Task goal –
Retype every one of the following entries without changing any characters, spacing, or line breaks.

Given records –
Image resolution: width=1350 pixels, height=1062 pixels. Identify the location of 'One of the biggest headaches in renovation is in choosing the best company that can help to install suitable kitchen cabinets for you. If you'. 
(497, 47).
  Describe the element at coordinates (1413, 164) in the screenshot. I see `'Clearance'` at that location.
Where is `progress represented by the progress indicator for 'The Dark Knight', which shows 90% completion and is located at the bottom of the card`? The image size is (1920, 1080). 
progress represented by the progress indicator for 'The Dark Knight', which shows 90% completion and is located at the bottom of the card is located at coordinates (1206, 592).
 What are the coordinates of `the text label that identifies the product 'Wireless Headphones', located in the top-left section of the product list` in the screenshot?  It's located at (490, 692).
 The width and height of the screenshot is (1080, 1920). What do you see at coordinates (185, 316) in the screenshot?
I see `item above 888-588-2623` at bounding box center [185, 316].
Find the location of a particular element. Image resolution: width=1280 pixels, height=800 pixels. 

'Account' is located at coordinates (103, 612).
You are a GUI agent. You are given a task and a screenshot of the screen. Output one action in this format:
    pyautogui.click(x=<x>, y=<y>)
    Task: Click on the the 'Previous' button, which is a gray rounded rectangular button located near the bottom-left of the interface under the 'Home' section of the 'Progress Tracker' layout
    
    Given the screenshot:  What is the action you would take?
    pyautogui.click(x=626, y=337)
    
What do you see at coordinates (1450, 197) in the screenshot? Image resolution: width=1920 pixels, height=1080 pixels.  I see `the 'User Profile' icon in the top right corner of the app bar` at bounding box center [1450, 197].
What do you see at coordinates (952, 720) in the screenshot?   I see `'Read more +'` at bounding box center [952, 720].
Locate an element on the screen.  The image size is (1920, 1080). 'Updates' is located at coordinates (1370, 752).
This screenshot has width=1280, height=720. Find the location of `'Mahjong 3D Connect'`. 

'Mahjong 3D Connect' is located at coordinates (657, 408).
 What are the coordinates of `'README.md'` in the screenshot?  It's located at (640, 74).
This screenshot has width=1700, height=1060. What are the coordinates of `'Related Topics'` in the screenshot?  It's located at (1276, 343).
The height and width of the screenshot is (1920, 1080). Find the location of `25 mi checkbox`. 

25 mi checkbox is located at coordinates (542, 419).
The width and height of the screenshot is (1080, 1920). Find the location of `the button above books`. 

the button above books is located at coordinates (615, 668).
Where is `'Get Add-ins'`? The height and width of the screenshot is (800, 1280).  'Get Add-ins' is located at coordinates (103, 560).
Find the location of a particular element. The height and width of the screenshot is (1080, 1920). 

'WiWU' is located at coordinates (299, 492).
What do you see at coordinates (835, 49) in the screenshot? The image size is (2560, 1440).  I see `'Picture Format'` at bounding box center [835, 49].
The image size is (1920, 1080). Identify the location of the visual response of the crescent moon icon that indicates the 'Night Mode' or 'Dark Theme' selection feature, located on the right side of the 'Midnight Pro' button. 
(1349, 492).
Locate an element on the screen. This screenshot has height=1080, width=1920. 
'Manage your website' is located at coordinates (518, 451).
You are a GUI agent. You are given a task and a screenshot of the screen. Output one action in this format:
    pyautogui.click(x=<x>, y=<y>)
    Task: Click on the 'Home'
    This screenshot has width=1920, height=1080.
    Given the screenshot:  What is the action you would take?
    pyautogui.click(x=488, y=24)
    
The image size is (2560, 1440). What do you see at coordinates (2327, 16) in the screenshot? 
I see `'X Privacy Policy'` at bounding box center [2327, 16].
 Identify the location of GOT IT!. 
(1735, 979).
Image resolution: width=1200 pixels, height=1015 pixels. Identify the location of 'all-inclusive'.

Exercise output –
Image resolution: width=1350 pixels, height=1062 pixels. Identify the location of 'One of the biggest headaches in renovation is in choosing the best company that can help to install suitable kitchen cabinets for you. If you'. 
(497, 47).
  Describe the element at coordinates (1413, 164) in the screenshot. I see `'Clearance'` at that location.
Where is `progress represented by the progress indicator for 'The Dark Knight', which shows 90% completion and is located at the bottom of the card`? The image size is (1920, 1080). 
progress represented by the progress indicator for 'The Dark Knight', which shows 90% completion and is located at the bottom of the card is located at coordinates (1206, 592).
 What are the coordinates of `the text label that identifies the product 'Wireless Headphones', located in the top-left section of the product list` in the screenshot?  It's located at (490, 692).
 The width and height of the screenshot is (1080, 1920). What do you see at coordinates (185, 316) in the screenshot?
I see `item above 888-588-2623` at bounding box center [185, 316].
Find the location of a particular element. Image resolution: width=1280 pixels, height=800 pixels. 

'Account' is located at coordinates (103, 612).
You are a GUI agent. You are given a task and a screenshot of the screen. Output one action in this format:
    pyautogui.click(x=<x>, y=<y>)
    Task: Click on the the 'Previous' button, which is a gray rounded rectangular button located near the bottom-left of the interface under the 'Home' section of the 'Progress Tracker' layout
    
    Given the screenshot:  What is the action you would take?
    pyautogui.click(x=626, y=337)
    
What do you see at coordinates (1450, 197) in the screenshot? Image resolution: width=1920 pixels, height=1080 pixels.  I see `the 'User Profile' icon in the top right corner of the app bar` at bounding box center [1450, 197].
What do you see at coordinates (952, 720) in the screenshot?   I see `'Read more +'` at bounding box center [952, 720].
Locate an element on the screen.  The image size is (1920, 1080). 'Updates' is located at coordinates (1370, 752).
This screenshot has width=1280, height=720. Find the location of `'Mahjong 3D Connect'`. 

'Mahjong 3D Connect' is located at coordinates (657, 408).
 What are the coordinates of `'README.md'` in the screenshot?  It's located at (640, 74).
This screenshot has width=1700, height=1060. What are the coordinates of `'Related Topics'` in the screenshot?  It's located at (1276, 343).
The height and width of the screenshot is (1920, 1080). Find the location of `25 mi checkbox`. 

25 mi checkbox is located at coordinates (542, 419).
The width and height of the screenshot is (1080, 1920). Find the location of `the button above books`. 

the button above books is located at coordinates (615, 668).
Where is `'Get Add-ins'`? The height and width of the screenshot is (800, 1280).  'Get Add-ins' is located at coordinates (103, 560).
Find the location of a particular element. The height and width of the screenshot is (1080, 1920). 

'WiWU' is located at coordinates (299, 492).
What do you see at coordinates (835, 49) in the screenshot? The image size is (2560, 1440).  I see `'Picture Format'` at bounding box center [835, 49].
The image size is (1920, 1080). Identify the location of the visual response of the crescent moon icon that indicates the 'Night Mode' or 'Dark Theme' selection feature, located on the right side of the 'Midnight Pro' button. 
(1349, 492).
Locate an element on the screen. This screenshot has height=1080, width=1920. 
'Manage your website' is located at coordinates (518, 451).
You are a GUI agent. You are given a task and a screenshot of the screen. Output one action in this format:
    pyautogui.click(x=<x>, y=<y>)
    Task: Click on the 'Home'
    This screenshot has width=1920, height=1080.
    Given the screenshot:  What is the action you would take?
    pyautogui.click(x=488, y=24)
    
The image size is (2560, 1440). What do you see at coordinates (2327, 16) in the screenshot? 
I see `'X Privacy Policy'` at bounding box center [2327, 16].
 Identify the location of GOT IT!. 
(1735, 979).
Image resolution: width=1200 pixels, height=1015 pixels. Identify the location of 'all-inclusive'.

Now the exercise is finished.